Muitos de nossos contemporâneos parecem sentir pouca atração pelo Céu, lugar que, a julgar por algumas de suas representações comuns, parece monótono, tedioso. Muito jovem ainda, Dr. Plinio passou por dificuldade semelhante, identificou-lhe a causa, e encontrou o modo de vencê-la.

Nos meus anos de menino, quando eu ouvia falar a respeito do Céu, sentia por ele, ao mesmo tempo, uma grande atração e uma imensa inapetência. Por quê? Pelo modo como me foi exposto.

Diziam-me — e é a verdade essencial — que lá vemos Deus face a face, por toda a eternidade, e Deus nos inunda com a felicidade da presença d’Ele. Vê-se Deus, não com os olhos da carne, mas com os do espírito.
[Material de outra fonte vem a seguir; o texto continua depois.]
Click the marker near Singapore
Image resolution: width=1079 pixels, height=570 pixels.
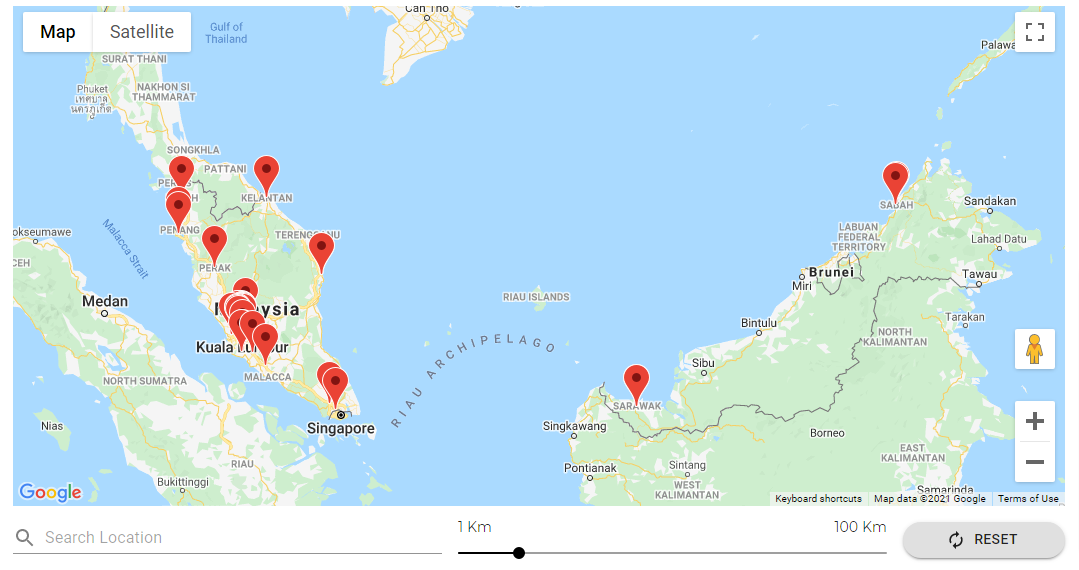coord(335,385)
Quer dizer, a alma conhece a Deus diretamente. E como Deus é a própria Perfeição, a consideração d’Ele face a face, por todo sempre, nos inunda de gáudio. E acabou-se.

“Eu via certas pinturas religiosas sobre o Céu, e imaginava como aquele lugar tão extraordinário seria capaz de me inundar de gáudio…”
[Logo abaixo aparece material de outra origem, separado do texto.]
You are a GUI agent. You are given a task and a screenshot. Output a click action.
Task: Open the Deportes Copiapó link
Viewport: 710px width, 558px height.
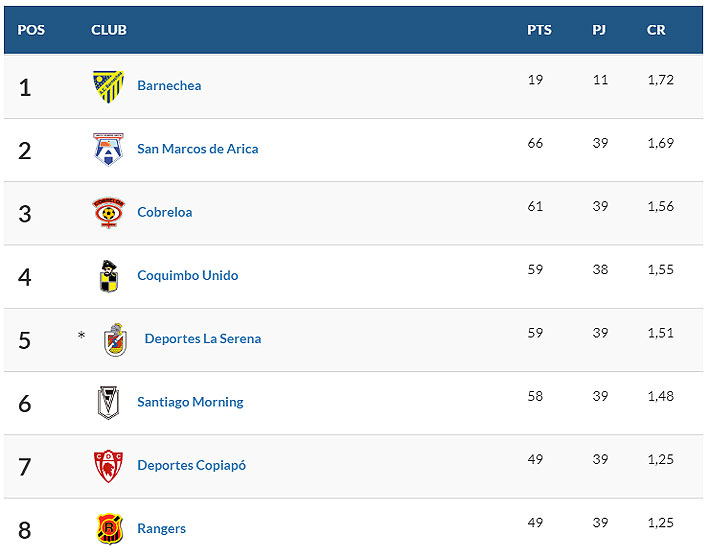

Seguindo os vários elos do meu raciocínio de menino, de mim para comigo eu pensava o seguinte: “Primeiro ponto, estar inundado de gáudio é muito melhor do que viver na terra, pois aqui eu não estou inundado de gáudio. Ora, o gáudio é algo esplêndido; mais vale a pena estar inundado dele, do que ter apenas uma parcelazinha a propósito de alguma coisa ou de outra. Ainda mais sendo passageira. No Céu estamos inundados de gáudio e por toda a eternidade! Não termina mais. Logo, o Céu é melhor”.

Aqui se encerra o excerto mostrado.